Generative artificial intelligence has become a buzzword, largely thanks to the hype around ChatGPT, but Bernard said that "the intersection of AI and [machine learning] and biology is a really important area," one that the Broad has been thinking about for some time.
The Eric and Wendy Schmidt Center and two DSP partnerships with Microsoft have brought the Broad into those arenas.
Bernard said that AI takes much of the manual labor out of structuring clinical records to prepare data for research, and the Broad has been experimenting with GPT-4, a multimodal chatbot developed by OpenAI. "These large language models are very, very good at structuring data," she said.
"Used correctly, there's huge potential to leverage these algorithms to structure data, find data, and do really interesting research."
From PCR to long-read sequencing
Danielle Perrin, senior director of administration and operations for the Broad's Genomics Platform, said that the institute has processed more than 37 million COVID-19 tests to date. At one point in 2021, the sequencing center handled about 10 percent of all PCR tests run in the US.
The Genomics Platform, a few blocks from Bernard's Kendall Square office, will cease COVID-19 PCR testing by June 30 and has already decommissioned dozens of PCR instruments, Perrin said during a tour of that building.
While the sequencing center is filled with Illumina hardware, it also has rooms dedicated to long-read Pacific Biosciences and Oxford Nanopore sequencers. The Broad is also serving as a test site for the new Ultima Genomics UG100 for single-cell RNA sequencing. Perron said that the institute is experimenting with blended genome-exome analysis on its long-read sequencers.

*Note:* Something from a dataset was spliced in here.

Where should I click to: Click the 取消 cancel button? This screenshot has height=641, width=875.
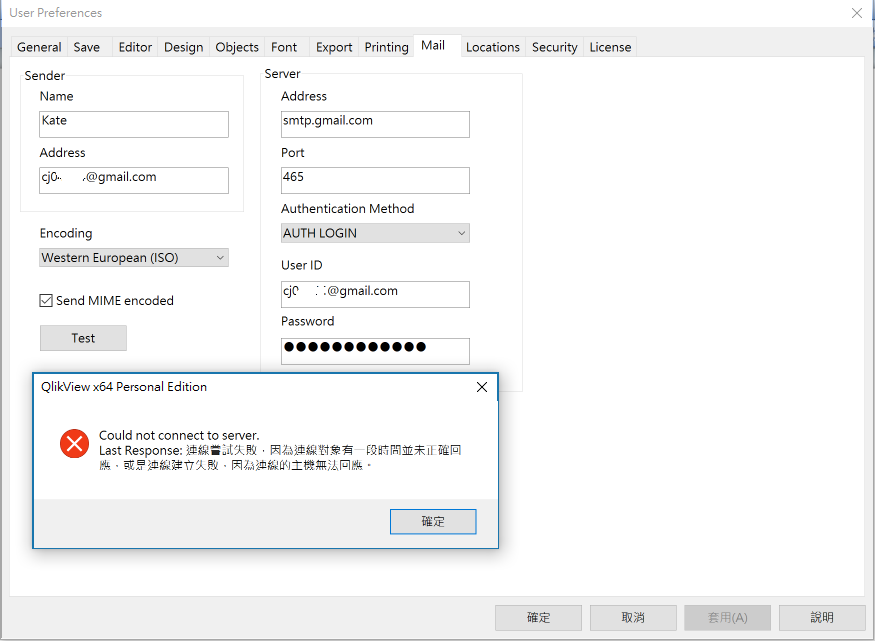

While the DSP is not the only place Broad sequencing data is analyzed, Bernard said that most of the long-read data her group is currently processing is for All of Us, simply because that is where the demand is coming from.
Though the sequencing center had been analyzing a lot of SARS-CoV-2 samples, the pandemic did not cause a data explosion because the genome of SARS-CoV-2 is so much smaller than a human genome.
The Broad had been working with the Bill and Melinda Gates Foundation to study epidemic preparedness with Terra, but the rapid onset of the pandemic in early 2020 accelerated that work.
"I think the part that was more [novel] to us was the different kinds of users of the platform," such as officials from public health labs, Bernard said.